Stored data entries
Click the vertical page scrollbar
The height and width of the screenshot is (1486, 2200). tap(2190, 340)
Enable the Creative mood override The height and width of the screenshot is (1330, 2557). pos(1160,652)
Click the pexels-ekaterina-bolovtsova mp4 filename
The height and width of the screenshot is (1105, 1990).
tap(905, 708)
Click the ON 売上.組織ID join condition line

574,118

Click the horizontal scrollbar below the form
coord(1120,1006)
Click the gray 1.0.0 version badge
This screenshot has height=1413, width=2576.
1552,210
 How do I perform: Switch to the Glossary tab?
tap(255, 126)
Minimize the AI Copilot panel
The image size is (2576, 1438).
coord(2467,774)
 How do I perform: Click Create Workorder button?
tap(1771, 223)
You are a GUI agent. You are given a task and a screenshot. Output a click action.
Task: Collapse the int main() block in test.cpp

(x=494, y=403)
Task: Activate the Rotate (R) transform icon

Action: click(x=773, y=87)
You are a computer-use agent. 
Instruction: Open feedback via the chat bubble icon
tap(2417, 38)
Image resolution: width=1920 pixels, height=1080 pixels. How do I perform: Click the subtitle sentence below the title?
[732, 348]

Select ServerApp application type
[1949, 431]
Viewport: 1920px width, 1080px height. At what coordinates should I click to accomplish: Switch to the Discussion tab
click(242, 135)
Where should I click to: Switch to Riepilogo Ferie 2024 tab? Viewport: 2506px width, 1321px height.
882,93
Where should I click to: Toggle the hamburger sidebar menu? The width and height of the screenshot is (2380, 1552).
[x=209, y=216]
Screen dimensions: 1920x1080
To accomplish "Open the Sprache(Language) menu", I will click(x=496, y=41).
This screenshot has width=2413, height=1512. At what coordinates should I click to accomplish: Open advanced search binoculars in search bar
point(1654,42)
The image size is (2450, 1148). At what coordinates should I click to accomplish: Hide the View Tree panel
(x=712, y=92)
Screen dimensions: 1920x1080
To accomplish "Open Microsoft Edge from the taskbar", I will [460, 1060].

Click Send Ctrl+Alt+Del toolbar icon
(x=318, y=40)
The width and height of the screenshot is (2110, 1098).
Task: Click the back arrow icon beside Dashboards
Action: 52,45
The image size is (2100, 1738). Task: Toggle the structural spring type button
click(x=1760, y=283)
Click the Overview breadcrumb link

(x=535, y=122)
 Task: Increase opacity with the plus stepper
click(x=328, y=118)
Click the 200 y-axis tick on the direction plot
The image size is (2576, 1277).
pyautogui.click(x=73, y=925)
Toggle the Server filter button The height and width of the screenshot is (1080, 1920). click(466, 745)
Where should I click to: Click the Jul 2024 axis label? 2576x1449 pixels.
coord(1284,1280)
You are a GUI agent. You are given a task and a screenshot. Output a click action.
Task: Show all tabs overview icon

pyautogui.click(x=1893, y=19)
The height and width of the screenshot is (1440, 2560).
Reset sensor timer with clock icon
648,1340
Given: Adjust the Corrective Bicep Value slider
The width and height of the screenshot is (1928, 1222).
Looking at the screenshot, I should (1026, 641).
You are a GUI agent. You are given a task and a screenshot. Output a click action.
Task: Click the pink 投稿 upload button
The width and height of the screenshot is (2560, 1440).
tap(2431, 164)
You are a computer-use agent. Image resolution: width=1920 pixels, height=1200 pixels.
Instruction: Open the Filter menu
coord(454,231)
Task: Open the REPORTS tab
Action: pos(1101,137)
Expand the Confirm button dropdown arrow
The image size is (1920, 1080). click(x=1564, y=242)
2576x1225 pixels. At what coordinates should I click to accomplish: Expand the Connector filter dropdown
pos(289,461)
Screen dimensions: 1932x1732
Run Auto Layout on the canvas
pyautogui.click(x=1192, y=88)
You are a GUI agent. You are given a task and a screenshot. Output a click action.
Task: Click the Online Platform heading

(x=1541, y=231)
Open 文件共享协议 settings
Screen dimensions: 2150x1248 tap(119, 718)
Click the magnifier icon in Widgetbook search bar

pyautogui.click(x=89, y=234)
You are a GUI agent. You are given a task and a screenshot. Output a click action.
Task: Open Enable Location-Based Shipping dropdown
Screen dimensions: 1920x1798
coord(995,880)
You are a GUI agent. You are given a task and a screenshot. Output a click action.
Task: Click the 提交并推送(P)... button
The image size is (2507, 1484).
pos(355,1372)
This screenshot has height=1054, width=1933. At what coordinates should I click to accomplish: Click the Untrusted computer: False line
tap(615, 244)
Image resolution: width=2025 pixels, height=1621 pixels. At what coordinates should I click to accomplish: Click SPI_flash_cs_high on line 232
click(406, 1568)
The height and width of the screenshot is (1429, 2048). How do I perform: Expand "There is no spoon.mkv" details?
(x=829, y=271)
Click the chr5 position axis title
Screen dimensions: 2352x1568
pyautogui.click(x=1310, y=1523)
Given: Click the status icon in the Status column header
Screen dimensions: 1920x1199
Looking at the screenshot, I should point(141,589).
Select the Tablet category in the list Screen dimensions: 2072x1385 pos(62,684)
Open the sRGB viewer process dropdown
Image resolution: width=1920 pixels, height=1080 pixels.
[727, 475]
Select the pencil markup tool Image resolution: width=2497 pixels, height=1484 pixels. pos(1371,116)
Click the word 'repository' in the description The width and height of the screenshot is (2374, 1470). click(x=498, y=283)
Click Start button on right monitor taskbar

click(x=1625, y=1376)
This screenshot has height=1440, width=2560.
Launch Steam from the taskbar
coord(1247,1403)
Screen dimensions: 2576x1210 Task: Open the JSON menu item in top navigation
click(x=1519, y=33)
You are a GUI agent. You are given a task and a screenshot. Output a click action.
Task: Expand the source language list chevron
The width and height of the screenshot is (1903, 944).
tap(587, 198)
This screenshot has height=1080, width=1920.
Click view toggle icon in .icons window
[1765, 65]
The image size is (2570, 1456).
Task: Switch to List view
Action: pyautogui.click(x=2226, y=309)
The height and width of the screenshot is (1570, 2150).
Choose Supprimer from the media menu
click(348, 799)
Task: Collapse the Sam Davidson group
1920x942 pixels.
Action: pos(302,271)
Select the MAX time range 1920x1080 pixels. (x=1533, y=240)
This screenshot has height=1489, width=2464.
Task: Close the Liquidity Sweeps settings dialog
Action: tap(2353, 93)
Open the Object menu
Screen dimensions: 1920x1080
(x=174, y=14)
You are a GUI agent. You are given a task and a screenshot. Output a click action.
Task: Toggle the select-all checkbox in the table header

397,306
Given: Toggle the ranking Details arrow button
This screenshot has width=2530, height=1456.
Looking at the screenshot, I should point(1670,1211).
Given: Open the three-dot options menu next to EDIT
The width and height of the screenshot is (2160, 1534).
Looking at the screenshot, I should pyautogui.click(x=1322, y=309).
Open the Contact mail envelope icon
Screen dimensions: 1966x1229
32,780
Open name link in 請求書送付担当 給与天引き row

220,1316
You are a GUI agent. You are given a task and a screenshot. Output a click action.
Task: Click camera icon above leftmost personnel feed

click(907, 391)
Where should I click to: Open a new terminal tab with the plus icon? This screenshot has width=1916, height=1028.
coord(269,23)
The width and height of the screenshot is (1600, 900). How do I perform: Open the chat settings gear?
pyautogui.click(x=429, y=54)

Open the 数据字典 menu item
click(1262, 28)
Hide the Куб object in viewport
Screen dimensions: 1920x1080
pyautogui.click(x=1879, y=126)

■ Exercise directions ■
An exact restatement of all the entries above is needed.

■ Task response ■
Click the vertical page scrollbar
The height and width of the screenshot is (1486, 2200). tap(2190, 340)
Enable the Creative mood override The height and width of the screenshot is (1330, 2557). pos(1160,652)
Click the pexels-ekaterina-bolovtsova mp4 filename
The height and width of the screenshot is (1105, 1990).
tap(905, 708)
Click the ON 売上.組織ID join condition line

574,118

Click the horizontal scrollbar below the form
coord(1120,1006)
Click the gray 1.0.0 version badge
This screenshot has height=1413, width=2576.
1552,210
 How do I perform: Switch to the Glossary tab?
tap(255, 126)
Minimize the AI Copilot panel
The image size is (2576, 1438).
coord(2467,774)
 How do I perform: Click Create Workorder button?
tap(1771, 223)
You are a GUI agent. You are given a task and a screenshot. Output a click action.
Task: Collapse the int main() block in test.cpp

(x=494, y=403)
Task: Activate the Rotate (R) transform icon

Action: click(x=773, y=87)
You are a computer-use agent. 
Instruction: Open feedback via the chat bubble icon
tap(2417, 38)
Image resolution: width=1920 pixels, height=1080 pixels. How do I perform: Click the subtitle sentence below the title?
[732, 348]

Select ServerApp application type
[1949, 431]
Viewport: 1920px width, 1080px height. At what coordinates should I click to accomplish: Switch to the Discussion tab
click(242, 135)
Where should I click to: Switch to Riepilogo Ferie 2024 tab? Viewport: 2506px width, 1321px height.
882,93
Where should I click to: Toggle the hamburger sidebar menu? The width and height of the screenshot is (2380, 1552).
[x=209, y=216]
Screen dimensions: 1920x1080
To accomplish "Open the Sprache(Language) menu", I will click(x=496, y=41).
This screenshot has width=2413, height=1512. At what coordinates should I click to accomplish: Open advanced search binoculars in search bar
point(1654,42)
The image size is (2450, 1148). At what coordinates should I click to accomplish: Hide the View Tree panel
(x=712, y=92)
Screen dimensions: 1920x1080
To accomplish "Open Microsoft Edge from the taskbar", I will [460, 1060].

Click Send Ctrl+Alt+Del toolbar icon
(x=318, y=40)
The width and height of the screenshot is (2110, 1098).
Task: Click the back arrow icon beside Dashboards
Action: 52,45
The image size is (2100, 1738). Task: Toggle the structural spring type button
click(x=1760, y=283)
Click the Overview breadcrumb link

(x=535, y=122)
 Task: Increase opacity with the plus stepper
click(x=328, y=118)
Click the 200 y-axis tick on the direction plot
The image size is (2576, 1277).
pyautogui.click(x=73, y=925)
Toggle the Server filter button The height and width of the screenshot is (1080, 1920). click(466, 745)
Where should I click to: Click the Jul 2024 axis label? 2576x1449 pixels.
coord(1284,1280)
You are a GUI agent. You are given a task and a screenshot. Output a click action.
Task: Show all tabs overview icon

pyautogui.click(x=1893, y=19)
The height and width of the screenshot is (1440, 2560).
Reset sensor timer with clock icon
648,1340
Given: Adjust the Corrective Bicep Value slider
The width and height of the screenshot is (1928, 1222).
Looking at the screenshot, I should (1026, 641).
You are a GUI agent. You are given a task and a screenshot. Output a click action.
Task: Click the pink 投稿 upload button
The width and height of the screenshot is (2560, 1440).
tap(2431, 164)
You are a computer-use agent. Image resolution: width=1920 pixels, height=1200 pixels.
Instruction: Open the Filter menu
coord(454,231)
Task: Open the REPORTS tab
Action: pos(1101,137)
Expand the Confirm button dropdown arrow
The image size is (1920, 1080). click(x=1564, y=242)
2576x1225 pixels. At what coordinates should I click to accomplish: Expand the Connector filter dropdown
pos(289,461)
Screen dimensions: 1932x1732
Run Auto Layout on the canvas
pyautogui.click(x=1192, y=88)
You are a GUI agent. You are given a task and a screenshot. Output a click action.
Task: Click the Online Platform heading

(x=1541, y=231)
Open 文件共享协议 settings
Screen dimensions: 2150x1248 tap(119, 718)
Click the magnifier icon in Widgetbook search bar

pyautogui.click(x=89, y=234)
You are a GUI agent. You are given a task and a screenshot. Output a click action.
Task: Open Enable Location-Based Shipping dropdown
Screen dimensions: 1920x1798
coord(995,880)
You are a GUI agent. You are given a task and a screenshot. Output a click action.
Task: Click the 提交并推送(P)... button
The image size is (2507, 1484).
pos(355,1372)
This screenshot has height=1054, width=1933. At what coordinates should I click to accomplish: Click the Untrusted computer: False line
tap(615, 244)
Image resolution: width=2025 pixels, height=1621 pixels. At what coordinates should I click to accomplish: Click SPI_flash_cs_high on line 232
click(406, 1568)
The height and width of the screenshot is (1429, 2048). How do I perform: Expand "There is no spoon.mkv" details?
(x=829, y=271)
Click the chr5 position axis title
Screen dimensions: 2352x1568
pyautogui.click(x=1310, y=1523)
Given: Click the status icon in the Status column header
Screen dimensions: 1920x1199
Looking at the screenshot, I should point(141,589).
Select the Tablet category in the list Screen dimensions: 2072x1385 pos(62,684)
Open the sRGB viewer process dropdown
Image resolution: width=1920 pixels, height=1080 pixels.
[727, 475]
Select the pencil markup tool Image resolution: width=2497 pixels, height=1484 pixels. pos(1371,116)
Click the word 'repository' in the description The width and height of the screenshot is (2374, 1470). click(x=498, y=283)
Click Start button on right monitor taskbar

click(x=1625, y=1376)
This screenshot has height=1440, width=2560.
Launch Steam from the taskbar
coord(1247,1403)
Screen dimensions: 2576x1210 Task: Open the JSON menu item in top navigation
click(x=1519, y=33)
You are a GUI agent. You are given a task and a screenshot. Output a click action.
Task: Expand the source language list chevron
The width and height of the screenshot is (1903, 944).
tap(587, 198)
This screenshot has height=1080, width=1920.
Click view toggle icon in .icons window
[1765, 65]
The image size is (2570, 1456).
Task: Switch to List view
Action: pyautogui.click(x=2226, y=309)
The height and width of the screenshot is (1570, 2150).
Choose Supprimer from the media menu
click(348, 799)
Task: Collapse the Sam Davidson group
1920x942 pixels.
Action: pos(302,271)
Select the MAX time range 1920x1080 pixels. (x=1533, y=240)
This screenshot has height=1489, width=2464.
Task: Close the Liquidity Sweeps settings dialog
Action: tap(2353, 93)
Open the Object menu
Screen dimensions: 1920x1080
(x=174, y=14)
You are a GUI agent. You are given a task and a screenshot. Output a click action.
Task: Toggle the select-all checkbox in the table header

397,306
Given: Toggle the ranking Details arrow button
This screenshot has width=2530, height=1456.
Looking at the screenshot, I should point(1670,1211).
Given: Open the three-dot options menu next to EDIT
The width and height of the screenshot is (2160, 1534).
Looking at the screenshot, I should pyautogui.click(x=1322, y=309).
Open the Contact mail envelope icon
Screen dimensions: 1966x1229
32,780
Open name link in 請求書送付担当 給与天引き row

220,1316
You are a GUI agent. You are given a task and a screenshot. Output a click action.
Task: Click camera icon above leftmost personnel feed

click(907, 391)
Where should I click to: Open a new terminal tab with the plus icon? This screenshot has width=1916, height=1028.
coord(269,23)
The width and height of the screenshot is (1600, 900). How do I perform: Open the chat settings gear?
pyautogui.click(x=429, y=54)

Open the 数据字典 menu item
click(1262, 28)
Hide the Куб object in viewport
Screen dimensions: 1920x1080
pyautogui.click(x=1879, y=126)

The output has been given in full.